A mobilização contou ainda com a presença de autoridades públicas, incluindo Mario Moreira, presidente da Fiocruz; Mario Massuda, secretário-executivo do Ministério da Saúde; e Weibe Tapeba, secretário de Saúde Indígena.
A crise climática já adoece o mundo
De acordo com os movimentos, a crise climática já compromete a saúde de milhões de brasileiros.
O aumento das temperaturas agrava casos de estresse térmico e doenças cardiovasculares; a poluição do ar intensifica quadros de asma e bronquite; e eventos extremos como enchentes e secas prolongadas comprometem o abastecimento de água, a produção de alimentos e aumentam doenças como dengue, zika e malária.
O impacto psicológico — perdas materiais, deslocamentos forçados e medo do futuro — também vem ampliando casos de ansiedade, depressão e sofrimento mental, especialmente entre populações vulneráveis.
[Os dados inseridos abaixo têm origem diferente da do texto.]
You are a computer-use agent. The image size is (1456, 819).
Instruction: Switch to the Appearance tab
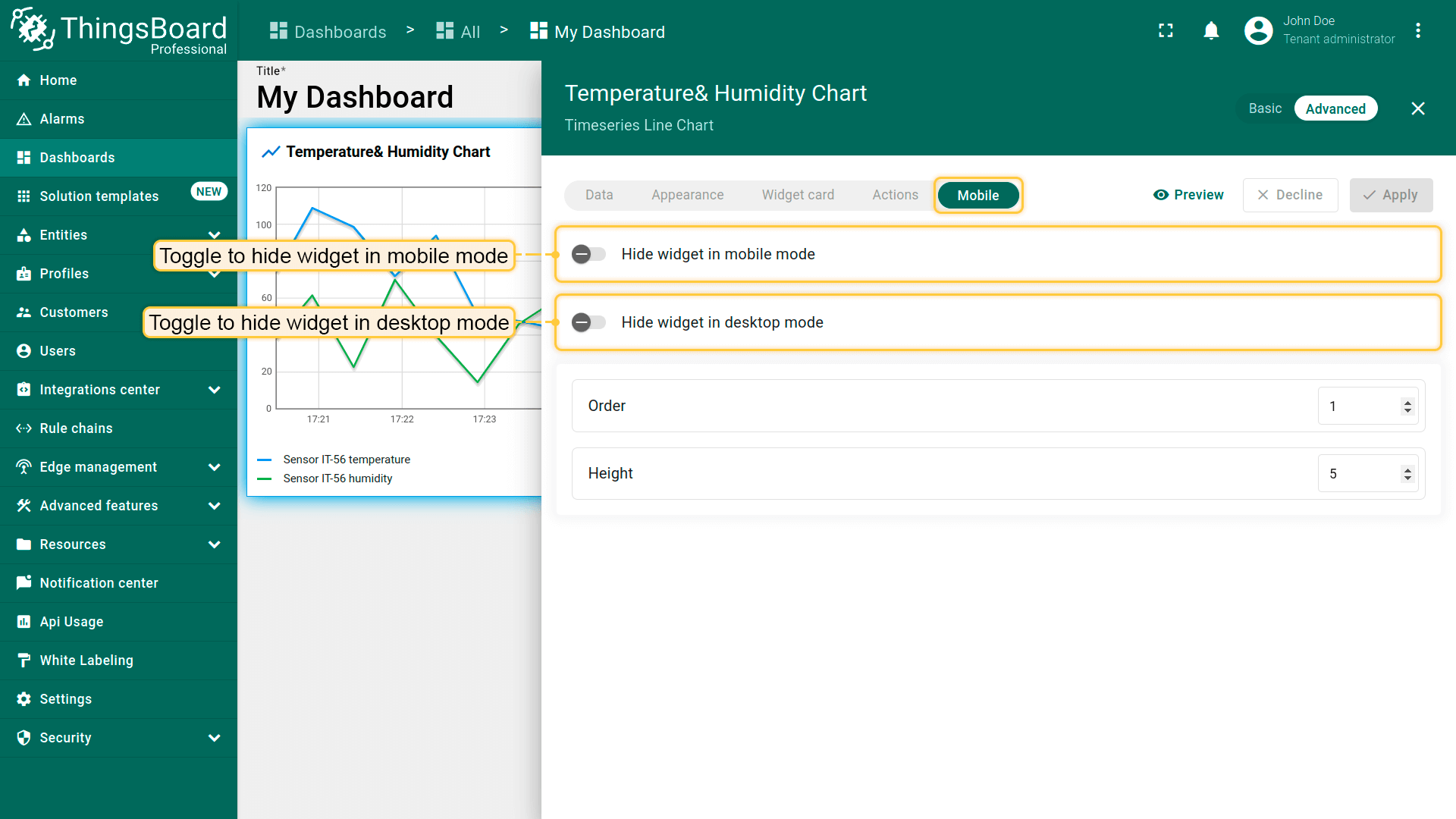(687, 195)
Segundo a Organização Mundial da Saúde (OMS), entre 2030 e 2050 a crise climática será responsável por 250 mil mortes adicionais por ano, e os custos diretos com saúde devem chegar a até US$ 4 bilhões anuais até 2030.
Depoimentos
Luti Guedes, coordenador da campanha Energia dos Povos, 350.org:
“Na Amazônia, a crise climática já é uma emergência de saúde. O calor extremo, a fumaça das queimadas, a contaminação dos rios e a falta de energia nas comunidades mostram que não dá mais pra separar clima, saúde e justiça. Enquanto o governo fala de transição, a vida do povo segue em risco. A gente está aqui na COP pra dizer que cuidar da Amazônia é cuidar da saúde do Brasil e do mundo — e que essa transição só será justa se começar pelos territórios que resistem.”
Ilan Zugman, diretor para América Latina e Caribe da 350.org:
“Falar de saúde na COP é falar da vida das pessoas que estão na linha de frente da crise climática. Não existe saúde sem clima estável, nem clima estável com petróleo, gás e carvão avançando sobre os territórios. A Marcha Global Saúde e Clima é um chamado para que os governos deixem de tratar a transição energética como um debate técnico e a coloquem no centro das políticas de cuidado com a vida. Precisamos de energia limpa e acessível para todos, não de falsas soluções que adoecem o planeta.”
Evangelina Araújo, médica patologista e fundadora do Instituto Ar:
“A mudança do clima é hoje uma crise de saúde. Os efeitos são enormes: adoecimentos, mortes e um custo imenso para os sistemas de saúde. O Brasil precisa sair da inércia e se preparar. Falta planejamento, faltam protocolos, faltam planos emergenciais para enfrentar desastres como enchentes, secas e queimadas. A saúde precisa estar no centro dessa resposta, porque os impactos atingem diretamente a vida das pessoas.”
Danielle Cruz, coordenadora do Movimento Saúde Sustentável:
“Muitas vezes, esse diálogo acontece de forma fragmentada, especialmente dentro do próprio poder público, onde as pastas são tratadas como se estivessem completamente separadas. Seguimos tratando apenas as consequências das mudanças climáticas na saúde quando, na verdade, o meio ambiente deveria ser reconhecido como parte da promoção da saúde. Essa perspectiva já está presente na nossa formação enquanto profissionais do SUS, mas ainda falta integrar essa visão à prática e às políticas públicas.”